The ACO is one of the most prevalent alternative care delivery and payment models out there, with over 1,588 public and private ACO contracts covering nearly 44 million lives according to the latest report from Leavitt Partners.

Per CMS, an ACO is a group of physicians, hospitals, and other healthcare providers who come together voluntarily to coordinate high-quality care for patients. One of the defining characteristics of the ACO model is that the group takes responsibility for the cost and quality of outcomes for a defined group of patients.

This shared risk helps an ACO achieve coordinated, high-quality care that leads to improved patient outcomes at lower costs, but it is the ACO’s organizational structure that determines how the group of providers gets to the standard of care, researchers stated.

Hospitals were best positioned to assume responsibility for costs and provide a high level of care when the model was first introduced after the implementation of the Affordable Care Act. Nearly all (8 of 10 participants) in the Physician Group Practice Demonstration – the precursor to the Medicare Shared Savings Program – were hospital-affiliated. The majority of participants also had experience with performance-based payment arrangements and prior access, or funding for, EHRs and other IT systems for tracking data, the study pointed out.

This led to ACO policies and strategies that were focused on building competencies for hospitals participating in the model. However, new data could change this outlook.

Physician groups increasingly led ACOs by 2018, but these groups could operate many more ACOs in the coming years as their market potential is significantly stronger than for hospital- or health system-led ACOs, the study found.

Recent healthcare merger and acquisition trends could result in physician groups large enough to enter accountable care contracts, and physician groups with at least 15 providers could potentially form an ACO, researchers explained.

Meanwhile, the ongoing consolidation among hospitals and health systems could decrease their market potential when larger groups or health systems combine. Health systems or independent hospitals that included short-term acute care hospitals could potentially form an ACO, researchers determined.

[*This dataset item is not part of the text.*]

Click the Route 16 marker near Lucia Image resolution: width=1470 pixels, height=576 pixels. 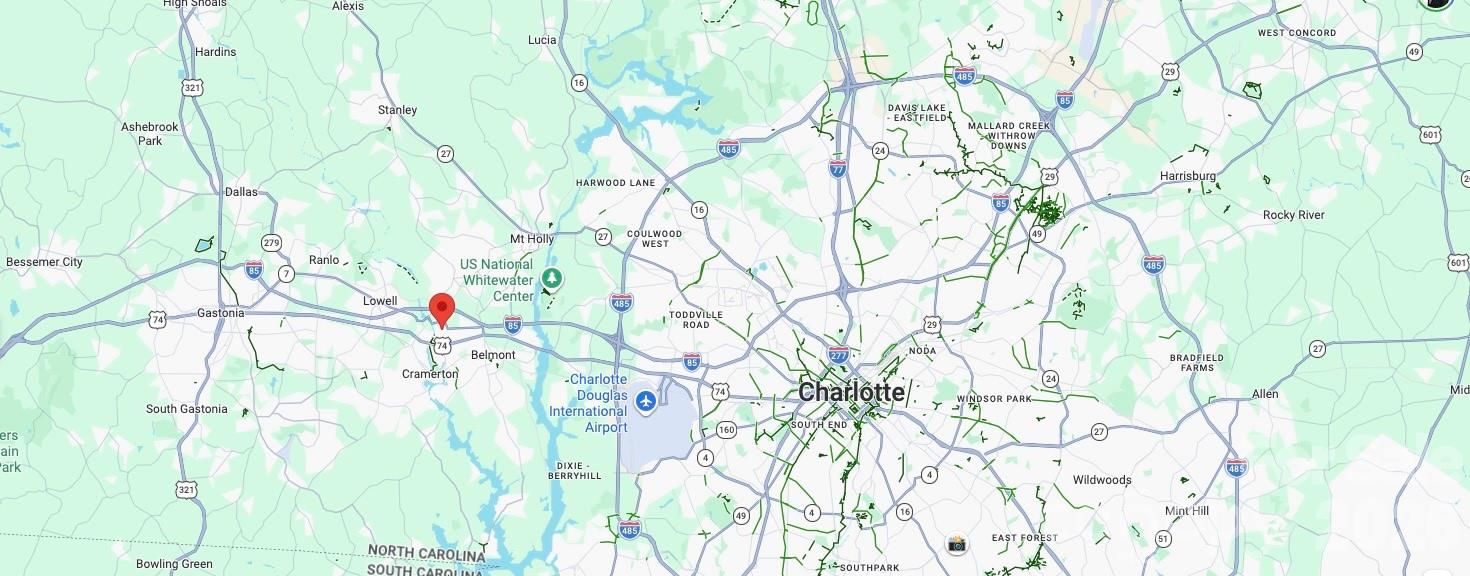pos(579,82)
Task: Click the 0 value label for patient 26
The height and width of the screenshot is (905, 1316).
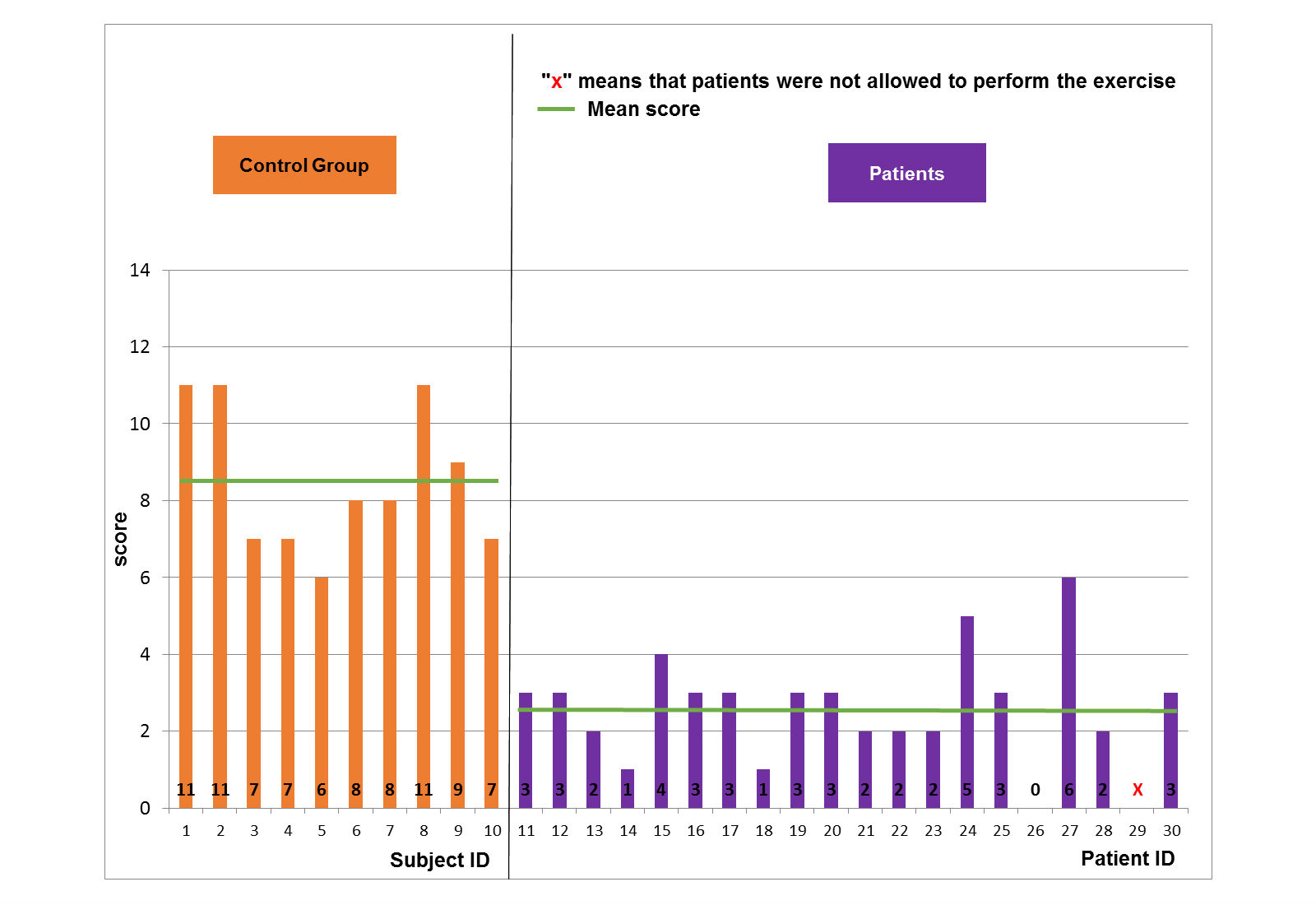Action: [x=1035, y=790]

Therefore, as of December 2018, 28 percent of existing health systems or independent hospitals were participating in an ACO of the more than 1,700 hospitals or systems that could potentially form an ACO. In comparison, only 6 percent of the more than 8,200 physician groups that are large enough to potentially form an ACO have done so, the study found.

The move toward more physician-led ACOs could benefit the healthcare system, as physician-led ACOs have performed better at achieving savings and improving quality scores.

However, lack of capital for investments in sophisticated health IT systems, data analytics, and other capabilities necessary for coordinated care could be a disadvantage, researchers stated. Additionally, smaller physician groups may not be capable of assuming the level of financial risk policymakers are seeking from current ACOs.

“Because hospitals and health systems sponsored many early ACOs, the policies, payment models, and care delivery models initially focused on building competencies for these groups,” stated Muhlestein. “However, these policies and strategies may need to be reconsidered as the model moves forward to focus on ACOs led by physicians.”

Physician groups tend to have less experience with financial risk, less access to capital, lower overhead, and less-integrated EHRs, meaning key stakeholders need to account for these characteristics when forming ACO policy moving forward.

Muhlestein et al. advised policymakers to develop tools to evaluate physician-led ACOs and how vendors and ACO enablers or management partners support the organizations. Additional investments in peering learning communities and policies that favor ACO enablers may also help support physician-led ACOs, they said.

Finally, ACO policies should bolster and facilitate partnerships among physician-led ACOs and other organizations, the study concluded. Policymakers should identify barriers, such as healthcare fraud and abuse laws that prohibit or limit partnerships across organizations, to support physician-led ACOs.